* Work to complete *
Write out the lines of the records from the line with "Where should I" to the line with "point(14,164)", both included, as a JSON list of strings with one string per line and no blank lines. Leave the pictures out.

* Records *
════
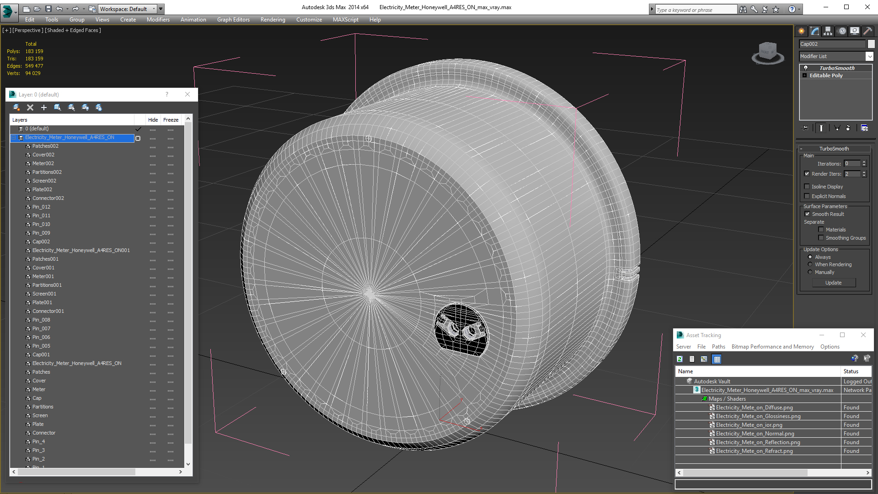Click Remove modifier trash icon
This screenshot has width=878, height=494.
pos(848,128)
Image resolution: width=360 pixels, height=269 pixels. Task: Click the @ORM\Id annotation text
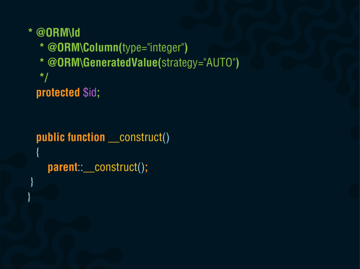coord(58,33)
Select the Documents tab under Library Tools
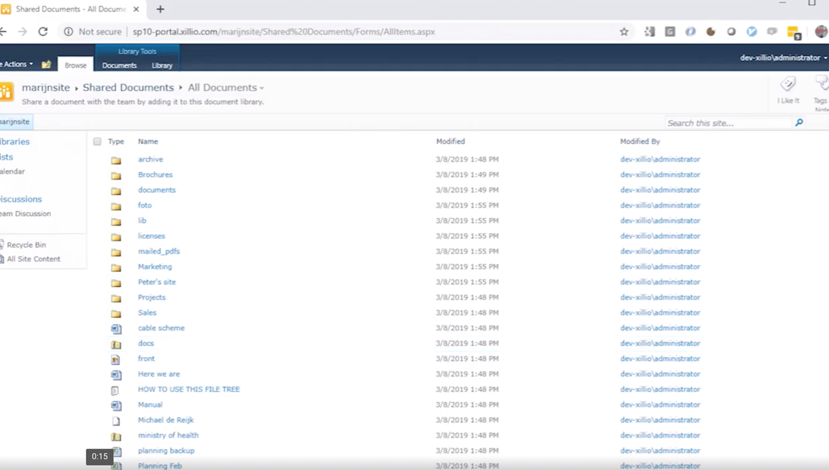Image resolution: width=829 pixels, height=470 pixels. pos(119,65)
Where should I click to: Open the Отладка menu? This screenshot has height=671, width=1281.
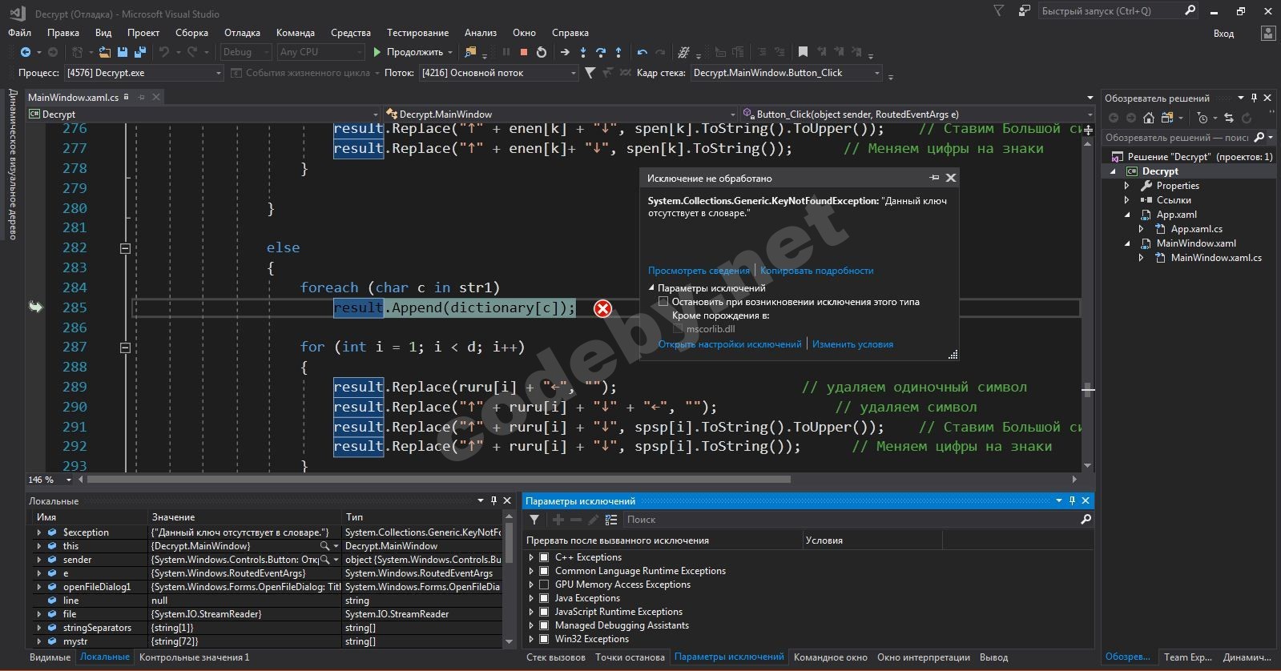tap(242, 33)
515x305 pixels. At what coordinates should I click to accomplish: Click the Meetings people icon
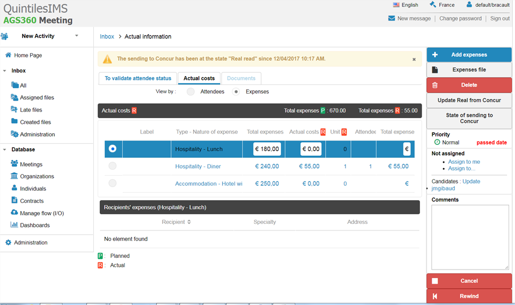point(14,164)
════
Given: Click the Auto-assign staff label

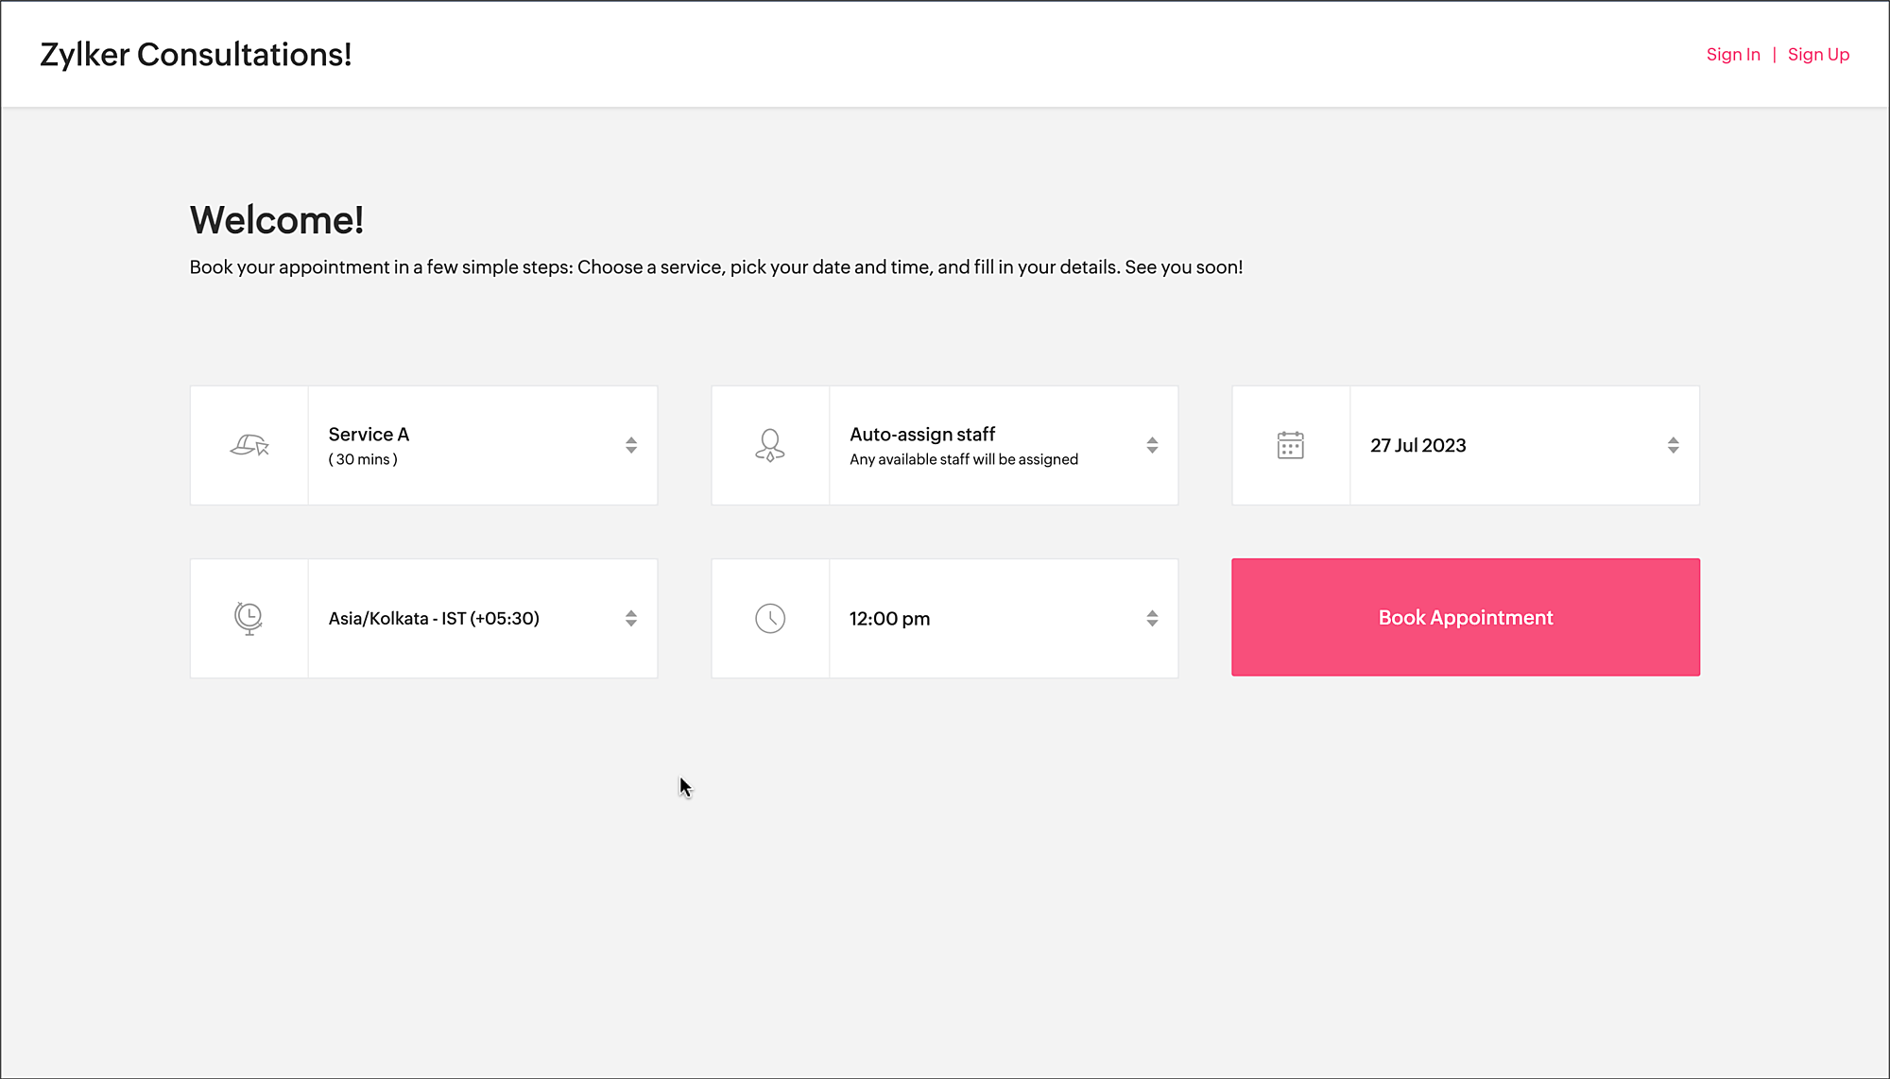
════
* Right answer *
[
  "Where should I click to: Open the Отладка menu? This screenshot has height=671, width=1281.",
  "tap(242, 33)",
  "515x305 pixels. At what coordinates should I click to accomplish: Click the Meetings people icon",
  "point(14,164)"
]